I actually don’t remember the 2017 eclipse being hyped at all. I was much more aware of this eclipse beforehand. We could see totality (which was totally awesome) from our NE Ohio backyard without any trouble at all; sorry so many people elsewhere had traffic problems.

I pronounce Tokyo as “toe kyo”, two syllables. Both with pretty much the same vowel sound. (But “toe” is a word, and “kyoe” looks weird and invites a stray syllable.)

Oops, posted in the wrong thread. I wondered where it’d gone! Sorry.

And I wondered why we were suddenly talking about Tokyo! (Which, for the record, I pronounce with three syllables.) Ignorance* fought.

*which I also pronounce with three syllables

A quick composite image I banged out:

Imgur

Very impressive job, and thanks for posting it!

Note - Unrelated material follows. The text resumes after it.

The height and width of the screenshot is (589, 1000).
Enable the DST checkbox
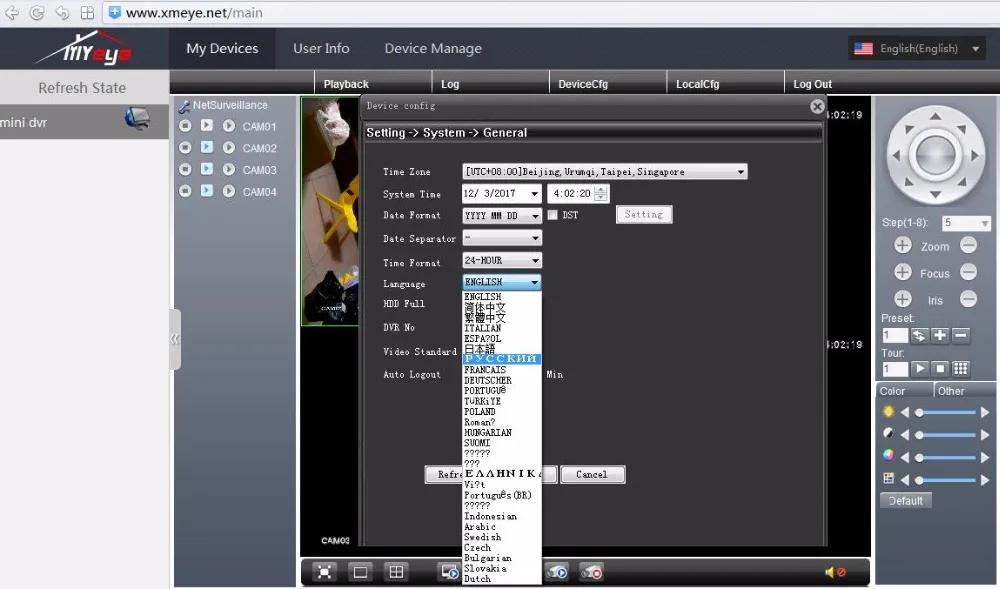pos(552,215)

I gather that the time sequence is meant to be read from left to right. Watching the actual eclipse in this area, the moon was moving across the sun from the bottom-right direction (making the first “bite” at around the 4:00 o’clock position) and finally departing at around the 10:00 o’clock position.

Yes.
You can see the skies clear as the sun gets progressively more eclipsed.

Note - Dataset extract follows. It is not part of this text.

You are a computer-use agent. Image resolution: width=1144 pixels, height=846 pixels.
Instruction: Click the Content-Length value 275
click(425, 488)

Tech questions - how many stops was your filter & what were your settings (since I didn’t even bother to pull my 20-stop out of the case). How often was your intervolometer firing? What did you use to stack - Sequator or something else?

Very cool pic - thanks!

It’s really unclear how many stops the filter is. It’s a “Spectrum Solar Filter” - like this;
https://www.amazon.com/Spectrum-Telescope-ST950G1-GLASS-Filter/dp/B01EIV9ADO/

Some poking around on the web implies that it is a ND 5, or 16.6 stop filter.
My exposure was 1/800 at f/8, ISO 100

My camera was being controlled by the amazing “Solar Eclipse Maestro” software by Xavier Jubier.

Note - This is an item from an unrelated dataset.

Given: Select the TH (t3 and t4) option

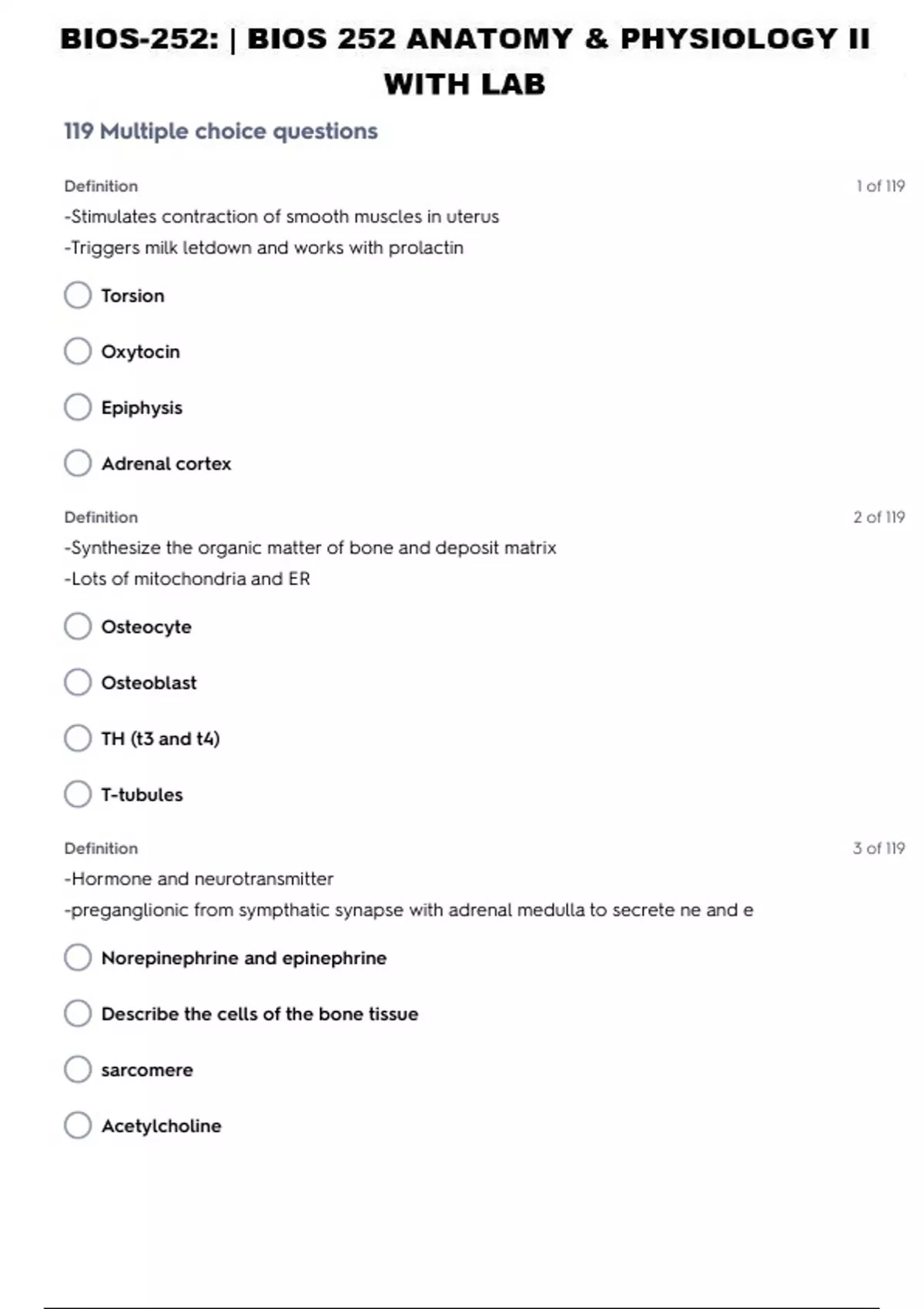Looking at the screenshot, I should [x=78, y=738].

I just asked it to take pre- and post- totality filtered exposures ate 25 / 50 75%
I then had it bang out lots of images are various exposures - trying to get the “Diamond Ring,” and a wide series of Corona images.

I composited this image manually in Affinity Photo (because I refuse to pony up the money for a new Photoshop license). Affinity actually has a cool “Astrophotography” filter that removes the background and makes it pure black. I aligned the images by eye, which is why the spacing is a bit wonky. I need to go back and fix that.

@beowulff, wow, great picture!

On Monday. driving up. we got a couple of warnings on our phones telling us to drive carefully and not to pull over or park on the side of the highways. And this is the first eclipse-related road fatality I’ve heard of:
NY doctor dies after falling out of moving trailer while headed to see the eclipse | AP News

They bought a small Airstream a few months ago & were driving it up to their preferred eclipse viewing spot. 20 mins or miles (I forget which from the article I read) from their destination they stopped for ice cream & mom & adult daughter decided to ride the rest of the way in the back. It is both against the Airstream operating manual instrux & NY state law to pull a towed trailer with people in it, yet in what sounds like a setup for a wrongful death suit the daughter was blaming it on a poor design.

@beowulff — nice!!

Interesting pic of the April 8 eclipse taken from the ISS. We’ve all spent so much time looking at maps of the eclipse path that it’s easy to get the impression that it’s a very narrow, well-defined shadow. It isn’t. The width of the umbra (the path of totality) was only about 185 km (about 115 miles) but fades for hundreds of miles in all directions. The elliptical shape also makes it clear why totality is shorter when you’re farther from the center line.

Actually the elliptical shape has nothing to do with that.

Whether the shadow is a perfect circle, a near-circular ellipse, a football-shaped ellipse or something even more elongated, the whole point of the differing totality duration based on your cross-track distance is due to you traversing through the fat part in the middle versus just skimming into the periphery briefly.

Yes, the orientation of the ellipse is a factor. But its a factor that directly affects the maximum totality duration on the track centerline. The effect at cross-track distance is then a “discount” from the on-center baseline duration. But that discount is again about going through the fat center part or just dipping into the periphery briefly.